Verdict: Why This Stack, Why Now
March 2026 is legitimately the first month where every layer of a complete local voice AI stack is free, open, and good enough to compete with cloud APIs. Cohere Transcribe tops the accuracy leaderboard. Voxtral TTS generates natural speech. Qwen 3.5-27B matches proprietary models on reasoning benchmarks. vLLM 0.18.0 runs all of it efficiently with speculative decoding tuned specifically for Qwen 3.5.
The RTX 5070 Ti at $749 MSRP is the GPU that makes the mid-range stack viable.
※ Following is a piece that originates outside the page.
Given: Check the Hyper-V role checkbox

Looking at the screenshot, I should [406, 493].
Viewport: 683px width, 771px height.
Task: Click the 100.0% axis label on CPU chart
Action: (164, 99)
It's right at the edge with 16GB — 27B Q4 fits, voice models fit, but you need careful orchestration to run them together. If you want more breathing room, wait for an RTX 5080 price drop or pick up a used RTX 4090 for the 24GB headroom. But for most builders, 16GB with good memory management is enough.
Start with the mid-range stack. Run Qwen 3.5-27B through vLLM. Get Cohere Transcribe working first (simpler), then add Voxtral TTS. The full voice loop takes an afternoon to set up once you have the hardware.
Next Steps: From Shopping List to Running
Day 1: Order hardware, install Ubuntu 22.04 LTS. Flash NVIDIA drivers 565+ from official repo.
Day 2: Install CUDA 12.4, set up Python 3.11 venv, install vLLM: pip install vllm==0.18.0.
Day 3: Pull Qwen 3.5-27B Q4_K_M from HuggingFace, launch vLLM server. Verify you hit target tok/s.
Day 4: Install Cohere Transcribe, test with a 5-second audio file. Confirm WER on a known transcript.
Day 5: Install Voxtral TTS (requires vLLM 0.18.0 — you already have it). Test synthesis with a 100-word text sample.
Day 6: Wire the orchestrator. Test full voice loop from speech to speech.
Validation Checklist
-
nvidia-smireports 16GB VRAM and correct GPU name - vLLM launches Qwen 3.5-27B without OOM error
- Inference achieves 14+ tok/s (baseline for Q4_K_M at this tier)
- OpenAI-compatible API responds to a curl POST request
- Cohere Transcribe transcribes a 5-second test recording accurately
- Voxtral TTS generates audio from a 50-word text input
- End-to-end voice cycle completes under 2 seconds (longer initially is fine — optimize after)
FAQ
Do I need a specific CPU for the full local AI stack? No. The CPU is almost irrelevant for LLM inference — the GPU handles everything. A mid-range Ryzen 5 or Intel Core i5 is sufficient for the budget and mid-range stacks. The power user tier benefits from more PCIe lanes (for dual-GPU bandwidth), which favors Ryzen 9 or Threadripper platforms, but even an i7 will work.
Can I run the full voice stack on Windows? Yes, with caveats. vLLM 0.18.0 has Windows support via WSL2. Cohere Transcribe and Voxtral TTS both support Windows through Python. Performance is within 5-10% of native Linux for inference. Ollama has a native Windows installer if you want to skip vLLM setup.
Is Voxtral TTS free for commercial use? No. Voxtral TTS is CC BY-NC 4.0 — free for personal and research use, commercial deployment requires a Mistral license. Cohere Transcribe is Apache 2.0, fully free including commercial use. If commercial voice output is a requirement, check Coqui TTS or PiperTTS as Apache-licensed alternatives.
What happens when I upgrade from RTX 4060 Ti to RTX 5070 Ti? It's a driver update and a hardware swap. CUDA compute capability is compatible between generations. If you're on Ollama, pull the new driver, restart the Ollama service, and you're running. vLLM may need a clean reinstall since some CUDA extension files are compiled at install time. No OS reinstall, no model redownload.